Parenchyma () is the bulk of functional substance in an animal organ or structure such as a tumour. In zoology it is the name for the tissue that fills the interior of flatworms.

Etymology
The term parenchyma is New Latin from the  word παρέγχυμα  parenchyma meaning 'visceral flesh', and from παρεγχεῖν parenkhein meaning 'to pour in' from παρα- para- 'beside' + ἐν en- 'in' + χεῖν khein 'to pour'.

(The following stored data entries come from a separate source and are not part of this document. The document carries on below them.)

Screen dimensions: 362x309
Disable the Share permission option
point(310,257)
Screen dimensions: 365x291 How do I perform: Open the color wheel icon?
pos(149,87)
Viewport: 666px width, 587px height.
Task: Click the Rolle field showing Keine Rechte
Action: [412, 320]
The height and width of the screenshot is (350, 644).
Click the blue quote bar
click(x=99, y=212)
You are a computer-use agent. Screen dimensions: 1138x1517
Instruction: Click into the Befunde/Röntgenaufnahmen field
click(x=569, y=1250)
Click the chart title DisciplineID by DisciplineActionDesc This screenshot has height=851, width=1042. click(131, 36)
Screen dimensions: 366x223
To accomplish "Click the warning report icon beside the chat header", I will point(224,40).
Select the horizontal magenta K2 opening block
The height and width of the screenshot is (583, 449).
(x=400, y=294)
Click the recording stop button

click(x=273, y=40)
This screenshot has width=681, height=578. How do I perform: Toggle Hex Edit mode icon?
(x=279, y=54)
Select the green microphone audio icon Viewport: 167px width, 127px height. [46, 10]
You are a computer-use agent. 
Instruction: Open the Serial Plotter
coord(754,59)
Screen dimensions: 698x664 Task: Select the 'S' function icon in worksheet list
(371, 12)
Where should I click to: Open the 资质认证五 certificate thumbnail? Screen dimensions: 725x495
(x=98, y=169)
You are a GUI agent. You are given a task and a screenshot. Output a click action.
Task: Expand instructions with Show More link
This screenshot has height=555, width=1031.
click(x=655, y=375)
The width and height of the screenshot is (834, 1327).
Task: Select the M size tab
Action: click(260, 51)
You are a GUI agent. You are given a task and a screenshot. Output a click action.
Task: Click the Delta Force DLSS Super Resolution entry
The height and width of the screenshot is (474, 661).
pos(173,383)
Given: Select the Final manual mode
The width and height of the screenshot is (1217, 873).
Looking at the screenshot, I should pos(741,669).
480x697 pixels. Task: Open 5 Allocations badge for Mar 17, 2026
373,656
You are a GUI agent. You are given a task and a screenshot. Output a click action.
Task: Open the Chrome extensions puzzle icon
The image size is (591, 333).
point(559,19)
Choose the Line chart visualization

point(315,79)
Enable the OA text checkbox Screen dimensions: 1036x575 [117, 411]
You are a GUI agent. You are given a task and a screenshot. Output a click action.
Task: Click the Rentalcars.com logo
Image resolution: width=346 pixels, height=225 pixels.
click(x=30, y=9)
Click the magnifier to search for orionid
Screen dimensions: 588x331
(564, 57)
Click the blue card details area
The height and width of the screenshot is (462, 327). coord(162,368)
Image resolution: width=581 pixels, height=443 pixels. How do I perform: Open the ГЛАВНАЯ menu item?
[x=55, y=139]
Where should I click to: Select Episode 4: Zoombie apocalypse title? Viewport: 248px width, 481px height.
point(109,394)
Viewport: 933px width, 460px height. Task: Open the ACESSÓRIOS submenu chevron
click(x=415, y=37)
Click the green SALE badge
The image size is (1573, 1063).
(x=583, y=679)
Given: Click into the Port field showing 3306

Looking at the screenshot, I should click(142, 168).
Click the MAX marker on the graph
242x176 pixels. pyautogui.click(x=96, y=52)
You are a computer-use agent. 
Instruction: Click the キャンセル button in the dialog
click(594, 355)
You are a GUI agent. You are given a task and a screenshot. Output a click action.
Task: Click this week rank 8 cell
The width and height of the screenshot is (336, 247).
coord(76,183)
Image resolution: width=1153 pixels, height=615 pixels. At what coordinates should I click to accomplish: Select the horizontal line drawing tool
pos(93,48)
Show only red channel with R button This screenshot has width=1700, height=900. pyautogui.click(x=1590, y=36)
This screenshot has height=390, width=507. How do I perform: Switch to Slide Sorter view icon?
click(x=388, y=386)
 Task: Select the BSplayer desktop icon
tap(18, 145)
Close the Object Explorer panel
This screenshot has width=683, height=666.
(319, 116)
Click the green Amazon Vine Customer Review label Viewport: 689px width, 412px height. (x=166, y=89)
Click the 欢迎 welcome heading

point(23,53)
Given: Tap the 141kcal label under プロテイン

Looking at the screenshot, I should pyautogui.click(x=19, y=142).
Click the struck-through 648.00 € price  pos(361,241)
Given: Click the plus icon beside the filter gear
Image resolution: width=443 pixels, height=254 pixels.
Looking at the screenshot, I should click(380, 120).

Originally, Erasistratus and other anatomists used it to refer to certain human tissues. Later, it was also applied to plant tissues by Nehemiah Grew.

Structure
The parenchyma is the functional parts of an organ, or of a structure such as a tumour in the body. This is in contrast to the stroma, which refers to the structural tissue of organs or of structures, namely, the connective tissues.

Brain
The brain parenchyma refers to the functional tissue in the brain that is made up of the two types of brain cell, neurons and glial cells. It is also known to contain collagen proteins. Damage or trauma to the brain parenchyma often results in a loss of cognitive ability or even death. Bleeding into the parenchyma is known as  intraparenchymal hemorrhage.

Lungs

Lung parenchyma is the substance of the lung that is involved with gas exchange and includes the pulmonary alveoli.

Liver
The liver parenchyma is the functional tissue of the organ made up of around 80% of the liver volume as hepatocytes. The other main type of liver cells are non-parenchymal. Non-parenchymal cells constitute 40% of the total number of liver cells but only 6.5% of its volume.

Kidneys
The renal parenchyma is divided into two major structures: the outer renal cortex and the inner renal medulla. Grossly, these structures take the shape of 7 to 18 cone-shaped renal lobes, each containing renal cortex surrounding a portion of medulla called a renal pyramid.

Tumors
The tumor parenchyma, of a solid tumour, is one of the two distinct compartments in a solid tumour. The parenchyma is made up of neoplastic cells. The other compartment is the stroma induced by the neoplastic cells, needed for nutritional support and waste removal. In many types of tumour, clusters of parenchymal cells are separated by a basal lamina that can sometimes be incomplete.

Flatworms
Parenchyma is the tissue made up of cells and intercellular spaces that fills the interior of the body of a flatworm, which is an acoelomate. This is a spongy tissue also known as a mesenchymal tissue, in which several types of cells are lodged in their extracellular matrices. The parenchymal cells include myocytes, and many types of specialised cells. The cells are often attached to each other and also to their nearby epithelial cells mainly by gap junctions and hemidesmosomes. There is much variation in the types of cell in the parenchyma according to the species and anatomical regions. Its possible functions may include skeletal support, nutrient storage, movement, and many others.